6. There was agreement on the need to move towards a true valuation of water through a mechanism that goes beyond its economic value to include social, equity and environmental values. A general process was identified to move towards managing water resources in ways that reflect their multiple values. This process consists of three general steps –awareness raising, valuing water resources and using economic mechanisms– that can be adopted by countries as they see fit, depending on their current situation and needs. Although the last step maybe more difficult to fully implement, there was a general agreement on the need to put a “price tag” on water, for instance through payment for environmental services, water charges and so on. However, in doing so, issues of equity and access by the poor and smallholders have to be carefully considered, and the use of participatory valuation approaches, involving stakeholders throughout the process, will be key.

7. Another important outcome of the Conference was the agreement on the need for harmonization of national policies and institutions, adequate decentralization measures and appropriate legislation at various levels. An equitable water use should be achieved between agriculture and ecosystems to ensure an adequate access to water, in particular for the poor. Capacity building and building public-private partnerships were identified as important elements in improving coordinated management of water for food and ecosystems at the basin and community levels.

8. In the Conference report, specific actions were identified to enable an integrated management of water for food and ecosystems. Implementation of these actions by the countries and organizations present at the Conference would contribute towards achieving the Millenium Development Goals (MDGs), especially MDGs 1, 7, and 8. At the same time, it is to be noted that the MDGs do not directly address food production and do not cater to the specific needs of managing water for food and ecosystems in an integrated fashion: water is discussed mainly in the context of drinking water and sanitation, and the complex interrelationships between water, food and ecosystems are not addressed.

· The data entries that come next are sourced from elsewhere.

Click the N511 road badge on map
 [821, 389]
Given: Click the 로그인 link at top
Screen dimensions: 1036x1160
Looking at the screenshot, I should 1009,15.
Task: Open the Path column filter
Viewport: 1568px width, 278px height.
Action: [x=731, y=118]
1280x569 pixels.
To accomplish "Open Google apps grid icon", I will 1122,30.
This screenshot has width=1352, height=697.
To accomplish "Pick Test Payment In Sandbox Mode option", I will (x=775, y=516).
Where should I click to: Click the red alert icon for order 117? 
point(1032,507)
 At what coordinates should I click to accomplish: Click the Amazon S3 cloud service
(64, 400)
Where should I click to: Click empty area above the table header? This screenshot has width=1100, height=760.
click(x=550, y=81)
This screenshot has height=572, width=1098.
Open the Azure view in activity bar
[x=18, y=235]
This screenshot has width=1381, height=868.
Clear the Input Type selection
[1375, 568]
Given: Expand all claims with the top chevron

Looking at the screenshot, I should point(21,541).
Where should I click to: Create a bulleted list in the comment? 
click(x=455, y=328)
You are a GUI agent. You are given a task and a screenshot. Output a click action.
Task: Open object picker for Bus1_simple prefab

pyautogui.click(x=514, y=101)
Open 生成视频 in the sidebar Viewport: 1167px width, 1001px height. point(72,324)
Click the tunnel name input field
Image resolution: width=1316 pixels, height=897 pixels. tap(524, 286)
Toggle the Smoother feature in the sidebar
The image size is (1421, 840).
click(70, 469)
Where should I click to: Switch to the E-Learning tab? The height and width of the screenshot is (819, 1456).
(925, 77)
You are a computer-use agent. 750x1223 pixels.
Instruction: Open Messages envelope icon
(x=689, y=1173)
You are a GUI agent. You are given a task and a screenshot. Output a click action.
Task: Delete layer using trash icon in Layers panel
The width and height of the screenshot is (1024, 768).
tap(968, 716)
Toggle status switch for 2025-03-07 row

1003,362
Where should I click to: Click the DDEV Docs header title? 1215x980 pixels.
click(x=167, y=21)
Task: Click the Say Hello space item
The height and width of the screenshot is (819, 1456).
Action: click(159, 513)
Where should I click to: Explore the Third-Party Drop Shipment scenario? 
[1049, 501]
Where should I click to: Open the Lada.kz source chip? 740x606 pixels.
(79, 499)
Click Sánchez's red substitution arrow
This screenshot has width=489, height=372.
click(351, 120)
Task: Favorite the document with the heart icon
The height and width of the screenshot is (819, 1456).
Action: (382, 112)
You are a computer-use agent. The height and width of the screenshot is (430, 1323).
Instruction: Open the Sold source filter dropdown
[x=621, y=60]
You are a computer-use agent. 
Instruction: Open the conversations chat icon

9. Implementing the agreements reached during the Conference requires actions from all participating countries and organizations. FAO, as one of the Conference’s co-organizers, will endeavour to assist countries in this process. FAO will play a key role through its normative work to support the formulation of policy and methodology development at the national level; to address issues of valuation of water resources and the need for national capacity building; to strengthen its work on transboundary water management and field work at watershed level; to raise awareness about water scarcity (with regard to both quantity and quality of water resources); to work towards a participatory method for water valuation; and to enhance its already extensive database system by including best practices. However, successful implementation of the outcome of the Conference will also require active support from FAO’s Members.

10. Although the Conference report has a non-binding status, its adoption by the Conference participants makes the implementation of the actions in the report a joint responsibility of all concerned: FAO, participating countries, NGOs and international organizations. An important task for the participating countries is to raise the awareness about the importance of water for food and ecosystems and their interrelationships. This means raising this issue to the highest political attention nationally, informing the public at large and bringing this issue forward in international fora. Furthermore, the challenge for FAO’s Members is to formulate national water for food and ecosystems action plans; to create the enabling institutional environment to implement Conference commitments; and to incorporate these into national policies and strategies for the water sector as well as for other relevant sectors.


1 Please see the Conference website for further information.